• EXTRAIT DU TEXTE:
La géographie a déterminé les puissances de l'Ouest à répartir actuellement leurs opérations en Europe entre deux théâtres celui du Nord et celui de la Méditerranée. Il a paru au gouvernement que c'était sur le second qu'il convenait de porter le principal effort de nos armées. Non seulement pour des raisons pratiques, puisque la plupart de nos unités de combat étaient stationnées ou formées en Afrique, mais encore pour des raisons d'ordre national, car il convient que la puissance militaire française, en grande partie refoulée dans l'Empire par la défaite provisoire en Europe et dans la Métropole, livre, à partir de l'Empire, les combats pour la libération de la Métropole et de l'Europe.

A cet égard, il faut noter que la conduite générale de l'effort militaire français depuis les jours funestes de juin 1940 a suivi une ligne continue et que notre participation aux batailles de Tunisie, puis d'Italie, comme la libération de notre Corse par nous-mêmes et la prise de l'île d'Elbe par nos troupes, n'étaient que le prolongement par des moyens progressivement croissants de ce que nous avions fait auparavant, en Erythrée, au Levant, en Libye et au Fezzan. Au total, depuis le soi - disant armistice conclu par les gens de Vichy, les forces françaises combattant hors de la Métropole ont perdu, sous le feu de l'ennemi, 61 000 hommes tués, blessés et disparus. Elles ont fait prisonniers près de 100 000 soldats ennemis. Il est bon, semble-t-il, pour la présent et pour l'avenir, de souligner comment, malgré d'incroyables malheurs, s'est maintenue et se maintiendra dans le domaine militaire comme dans les autres la continuité des desseins de la France.

• DÉFI: Recopiez fidèlement le passage de l'extrait sur l'effort militaire français qui va de « La géographie a » jusqu'à « et de l'Europe. » inclus.

• INFORMATIONS AFFICHÉES:
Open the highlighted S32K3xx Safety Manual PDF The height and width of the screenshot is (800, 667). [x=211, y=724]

--

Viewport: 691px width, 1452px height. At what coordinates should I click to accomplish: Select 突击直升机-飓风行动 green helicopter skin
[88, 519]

• RÉPONSE AU DÉFI:
La géographie a déterminé les puissances de l'Ouest à répartir actuellement leurs opérations en Europe entre deux théâtres celui du Nord et celui de la Méditerranée. Il a paru au gouvernement que c'était sur le second qu'il convenait de porter le principal effort de nos armées. Non seulement pour des raisons pratiques, puisque la plupart de nos unités de combat étaient stationnées ou formées en Afrique, mais encore pour des raisons d'ordre national, car il convient que la puissance militaire française, en grande partie refoulée dans l'Empire par la défaite provisoire en Europe et dans la Métropole, livre, à partir de l'Empire, les combats pour la libération de la Métropole et de l'Europe.